The Uganda National Bureau of Statistics (UNBS) has asked consumers to be cautious of the fuel prices displayed by various stations.
Launching the fuel quality and quantity awareness campaign at City Oil, Namirembe road, Ben Manyindo, the UNBS executive director, said many people were swayed by the prices displayed at the station.
"The first thing that attracts you to the fuel station is the price. But how many of you check whether the price on the display is the one on the meter of that fuel pump?" Manyindo asked.
He urged the consumers to be vigilant whenever they are fuelling their vehicles to ensure that fuel pumps have the right sales and UNBS calibration stickers. The campaign is part of the activities by UNBS as it celebrates 25 years of service under the theme: Quality products, quality life through standards.
Representing the ministry of Energy and Mineral Development, Julius Onen said the variations in prices have forced oil dealers to engage in many unscrupulous activities, which has hurt consumers.
"We have a challenge with transporters or drivers of trucks tampering with the fuel products before they even reach the border points," Onen said.
He explained that activities such as dumping and smuggling of adulterated fuel are done at night, denying Uganda Revenue Authority tax.
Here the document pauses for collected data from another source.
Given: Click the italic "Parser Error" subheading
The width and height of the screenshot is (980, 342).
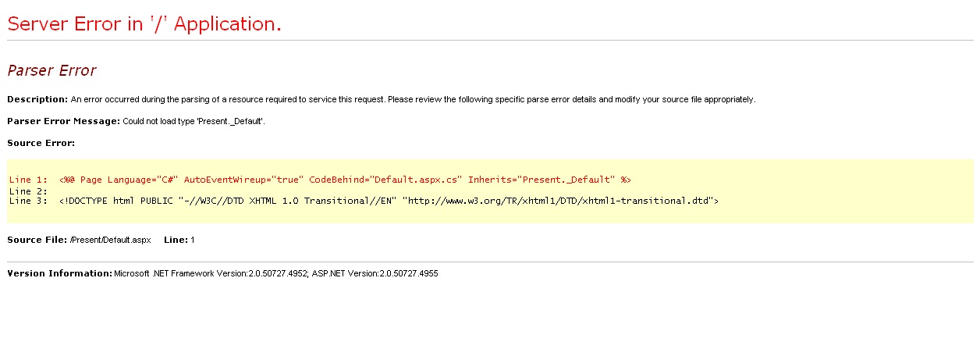Looking at the screenshot, I should point(51,70).
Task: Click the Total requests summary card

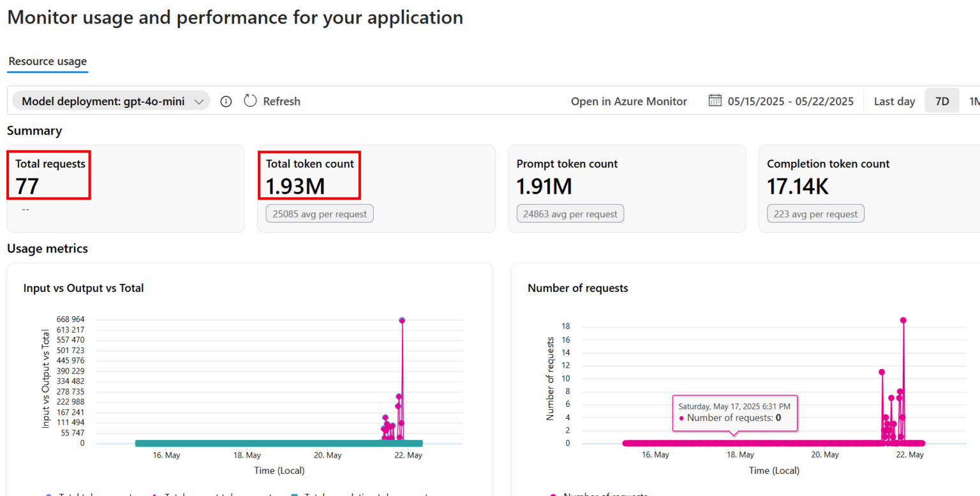Action: pos(125,188)
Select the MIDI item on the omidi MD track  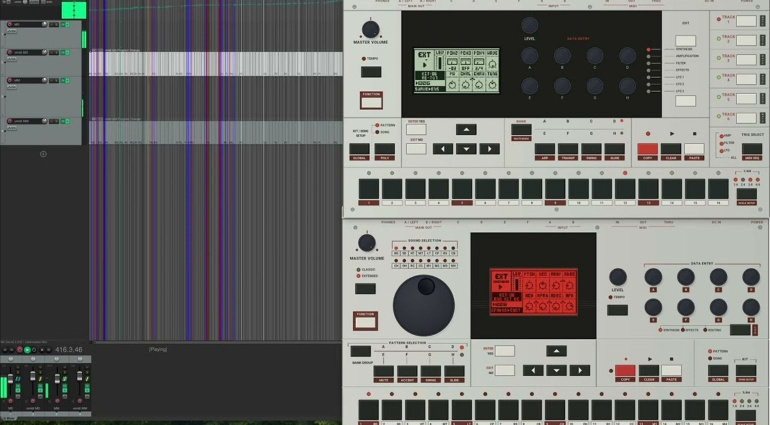216,64
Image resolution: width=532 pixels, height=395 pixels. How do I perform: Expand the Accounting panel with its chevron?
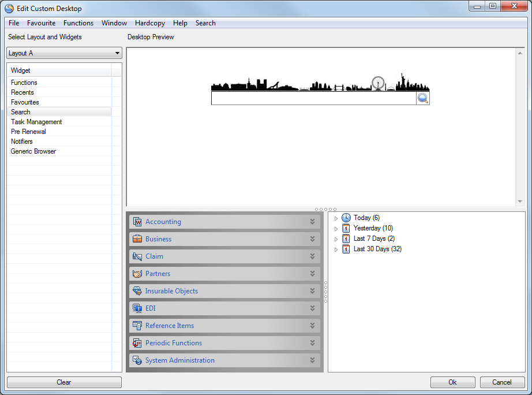(313, 221)

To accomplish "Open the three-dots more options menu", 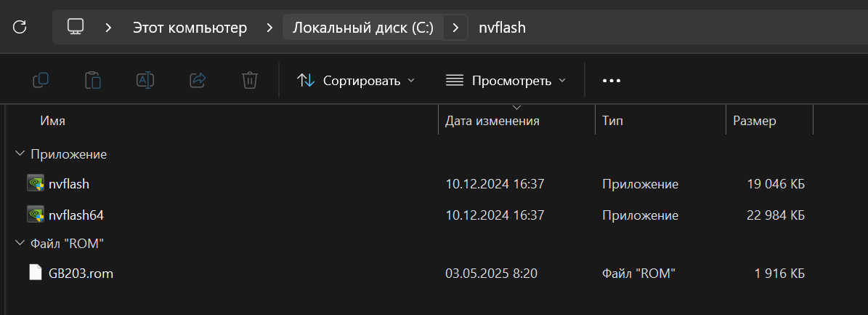I will [x=612, y=80].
However, since the launch of the fuel marking and monitoring programme (FMP), fuel adulteration has reduced from 30 per cent in 2009 to less than three per cent in June this year, according to UNBS statistics.
Fuel adulteration is mainly done by mixing petrol or diesel with paraffin and sometimes water. On average, UNBS receives two complaints on fuel per week.
"The complaints show that consumers are beginning to respond but I know many people suffer in silence," he said, urging the public to continuously lodge complaints to UNBS through their toll-free number 0800133133.
The campaign is expected to roll out to various fuel stations until August 24.